Título: Copom promete um ciclo curto de elevação do juro
Autor:
Fonte: Valor Econômico, 22/04/2008, Opinião, p. A14

A esperada, e em grande medida contestada, decisão do Comitê de Política Monetária (Copom) de elevar a taxa básica de juros (Selic) não deverá provocar, como professaram alguns analistas, um "cavalo-de-pau" na economia brasileira em 2008. O comunicado emitido pelo Copom indica que o aperto da política monetária deverá ser forte e rápido. A intensidade do movimento, que aumentou a Selic de 11,25% para 11,75% ao ano, sugere que, tão logo as expectativas inflacionárias e a própria inflação corrente cedam, a taxa poderá voltar a cair.

A reação positiva dos mercados mostra que a decisão do BC foi bem digerida. As taxas de juros de curto prazo embutidas nos CDIs aumentaram. Já as de longo prazo declinaram. O mercado não espera, portanto, que a autoridade monetária promova um arrocho que aborte o atual ciclo de crescimento da economia. Não acredita também que a inflação saia do controle nos próximos meses.

O próprio BC elevou, no fim de março, sua expectativa de crescimento do Produto Interno Bruto para este ano - de 4,5% para 4,8%. O que está sendo feito agora é um movimento preventivo para evitar grandes deslocamentos de juros adiante, aí, sim, com uma possível interrupção abrupta da expansão do PIB. O propósito é ajustar a demanda a um nível compatível com a oferta.

A inflação, medida pelo IPCA, mostrou que está em alta mesmo quando se retiram os alimentos do seu cálculo. O indicador diminui, mas revela crescimento quando comparado ao que aconteceu nos dois últimos anos, depois de feitas as mesmas exclusões. O núcleo por exclusão do IPCA, que é calculado a partir da retirada dos alimentos e dos preços administrados, também está em alta desde meados de 2007.

Em junho passado, o núcleo por exclusão acumulado em 12 meses estava em 3,42%. Em dezembro, pulou para 4,11%. No mês passado, foi a 4,41%. Quando se anualizam os principais índices de preços apurados no primeiro trimestre do ano, o retrato da inflação é ainda mais preocupante - 6,2% no IPCA, 8,6% no IGP e 10% no IPA da indústria.

A demanda dá sinais evidentes de que está crescendo de forma insustentável. Em fevereiro, as vendas no comércio expandiram 12,2% quando comparadas a fevereiro de 2007. As fontes de estímulo ao consumo seguem atuando de forma intensa.
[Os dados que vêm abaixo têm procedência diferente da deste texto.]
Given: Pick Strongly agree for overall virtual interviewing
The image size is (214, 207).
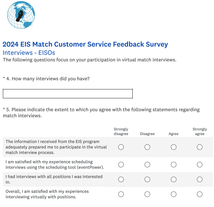Looking at the screenshot, I should (200, 194).
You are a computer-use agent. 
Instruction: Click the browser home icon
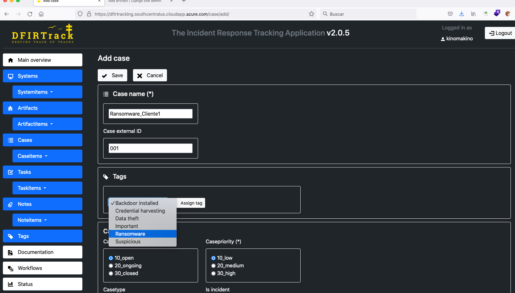[x=41, y=14]
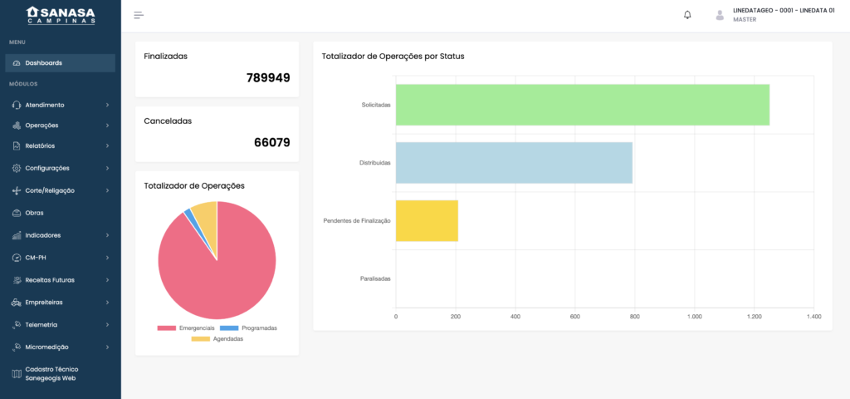Open the Micromedição menu item
Image resolution: width=850 pixels, height=399 pixels.
pyautogui.click(x=46, y=347)
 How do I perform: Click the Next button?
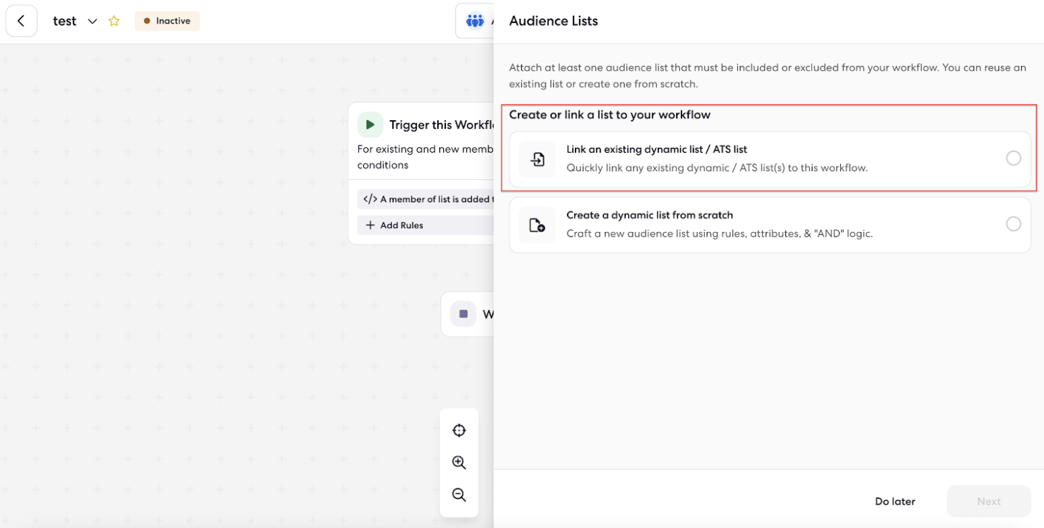[988, 502]
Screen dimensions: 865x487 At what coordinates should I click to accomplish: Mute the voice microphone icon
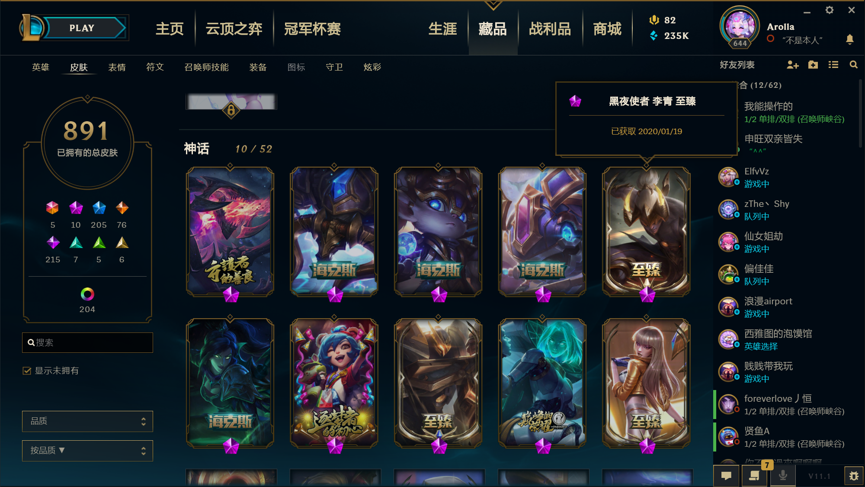coord(783,476)
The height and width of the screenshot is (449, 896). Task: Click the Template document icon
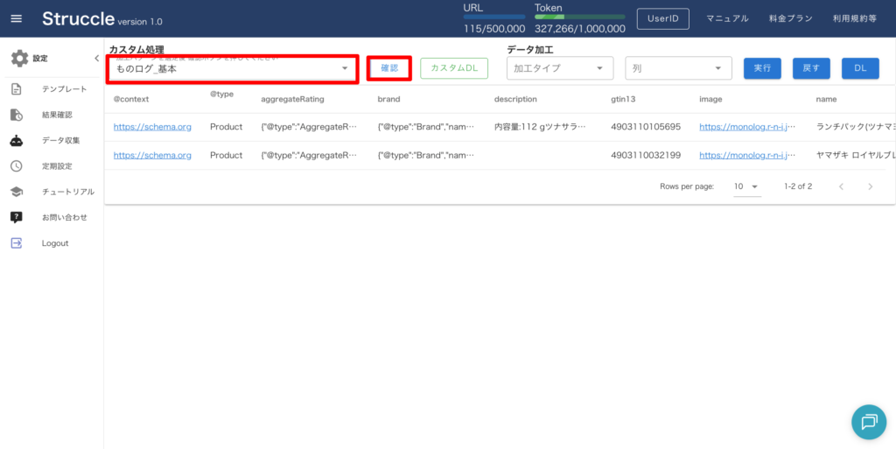(17, 89)
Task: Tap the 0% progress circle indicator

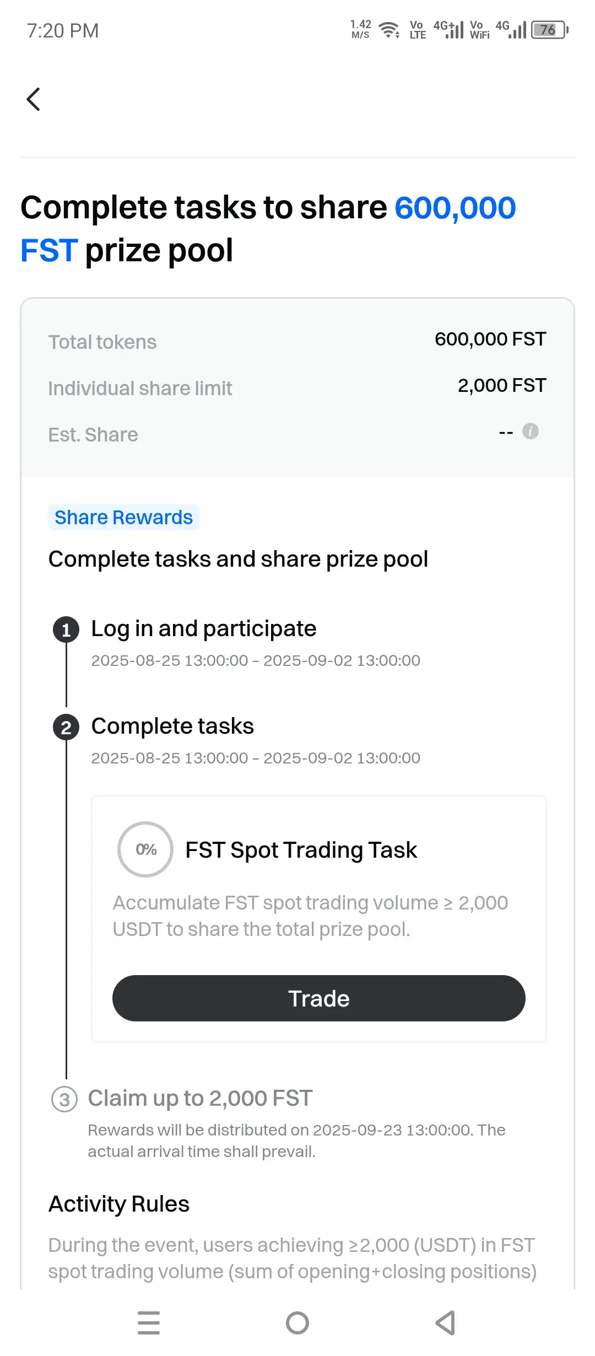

O crédito livre para pessoa física cresceu, em termos reais, 19,6% em fevereiro, também na comparação com o mesmo mês do ano anterior. A massa salarial avançou, por sua vez, 6,2% naquele mês.

O mercado espera um arrefecimento do crédito na segunda metade do ano. Os juros e spreads bancários cobrados por bancos e financeiras vêm subindo desde o início do ano. Isso deve diminuir um pouco a atividade varejista, mas não a ponto de estrangular o bom momento vivido pela economia.

Uma das preocupações levantadas contra o aperto monetário diz respeito à possível redução do ímpeto dos investimentos. Há quase três anos eles vêm crescendo de forma espetacular - em geral, num ritmo 2,5 vezes superior à taxa de expansão do PIB. No último trimestre de 2007, avançou 16,03%. A alta da Selic, que, estima-se, chegará a dois pontos percentuais até o fim do ano, provavelmente afetará decisões de investimento, mas não na intensidade apregoada pelos críticos do Copom.

O Banco Central está fazendo a sua parte para controlar a demanda e, assim, manter a inflação sob controle. Falta, agora, o governo fazer a sua. O gasto público é parte relevante da absorção doméstica. Dos três componentes da demanda - os outros dois são o consumo das famílias e os investimentos -, é um dos que mais têm crescido (10%, em termos reais). Se não tem como controlar a demanda do governo, o Copom aplica um remédio mais amargo ao setor privado.

A ata da última reunião do Comitê, que será divulgada na quinta-feira, deve ajudar a elucidar as razões que justificam a alta da Selic. O ideal seria colocar o dedo na ferida, chamando atenção para a expansão desenfreada das despesas públicas. No entanto, dada a hostilidade que setores do governo, como o Ministério da Fazenda, devotam ao BC, dificilmente o Copom explicitará todas as suas razões.